Kit grabs the car keys and storms out. I hurry after him, chasing him down the stairs. ‘Kit! Just wait!’ I try to take his arm but he shakes me free. I’ve never seen him like this before, never seen him so scared, so confused, so angry.

He slams the door behind him. I follow him. The sun is setting deep in the sky, but he’s already in the car, the engine roaring, lights on, pulling away. I chase after him shouting his name but he’s gone. I close the door behind me and stand there at the bottom of the stairs, back where it all began, where it all ended.

I’m dazed as I walk back into the lounge. I call Kit’s phone. I sit there, calling and calling and calling.

An hour passes, then another, then another. It feels so familiar, this waiting to hear from him.

I dial James’s number but it’s almost midnight now. It goes to answerphone. I don’t leave him a message; there’s no point.

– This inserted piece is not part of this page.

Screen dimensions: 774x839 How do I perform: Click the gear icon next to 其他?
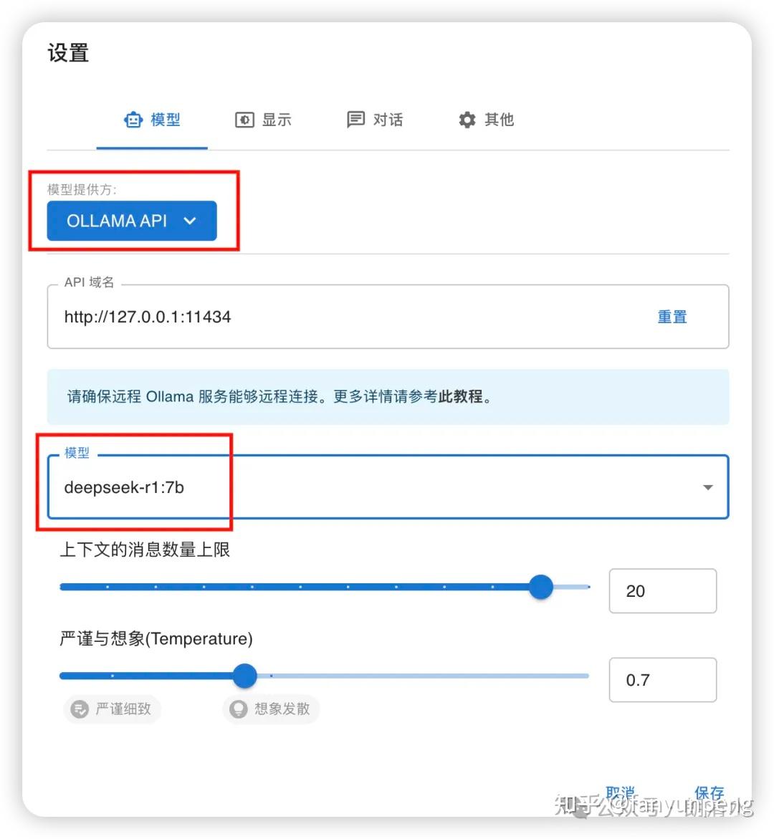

I walk into Kit’s office and go through his drawers again; the receipts are all the same. I attempt to get into his online banking, but I can’t; my eyes are gritty as I stare at the blue screen. At the sound of every car passing, at the lighthouse blink of light flashing along the contours of the walls, I look out of the window, but he doesn’t come home. Where has he gone? Is he already driving to the coast? Is he safe?

My neck is stiff from the accident. I have a memory of Kit sitting on the sofa when I got back from the cinema, the same action, the same wince as he tilted his head – must have slept funny, he’d said.

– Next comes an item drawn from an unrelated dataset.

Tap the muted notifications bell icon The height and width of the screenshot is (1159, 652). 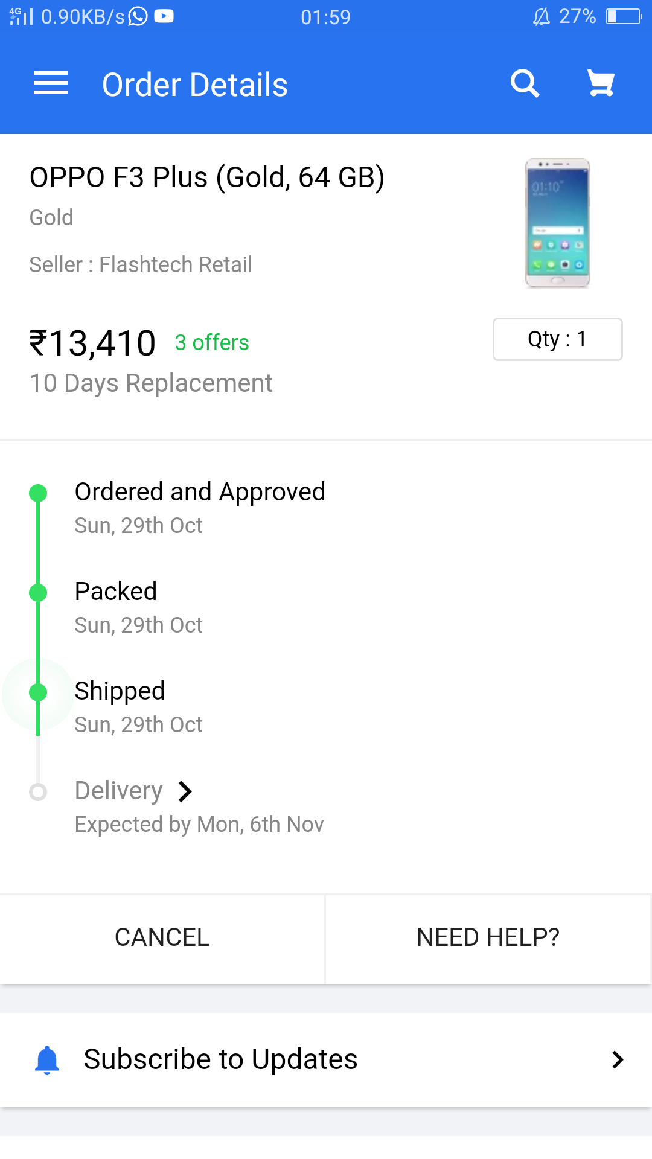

I check his desk again, but nothing has changed. My focus roams the room, settling on one of his suit jackets hanging on the back of the door. I push the chair back. My hands finger the jacket, brush against velvet.

I pull out a box, my heart inside my throat. The box is different; I trace the gold lettering on the top of the box: H there is no engraving. It’s not the same box, but it’s the same necklace.

I take it out, eyes heavy, body aching as I feel the familiar weight of it against my clavicle.

Another lie. Kit had told me he’d already taken it to the jewellers. He’d hinted at a surprise… I’d guessed that he was going to have it engraved, but had let him enjoy his ruse. In the aftermath of his disappearance, I’d wondered if he was going to ask me to marry him, if that was what was going to be engraved on the back, a simple: Marry me. But it’s still here. It doesn’t make sense. He’d said it would be ready to pick up on Friday morning. That’s why all of this time I’ve pictured it on the bottom of the Irish Sea.

I have one more day until he leaves, one more day to find out the truth.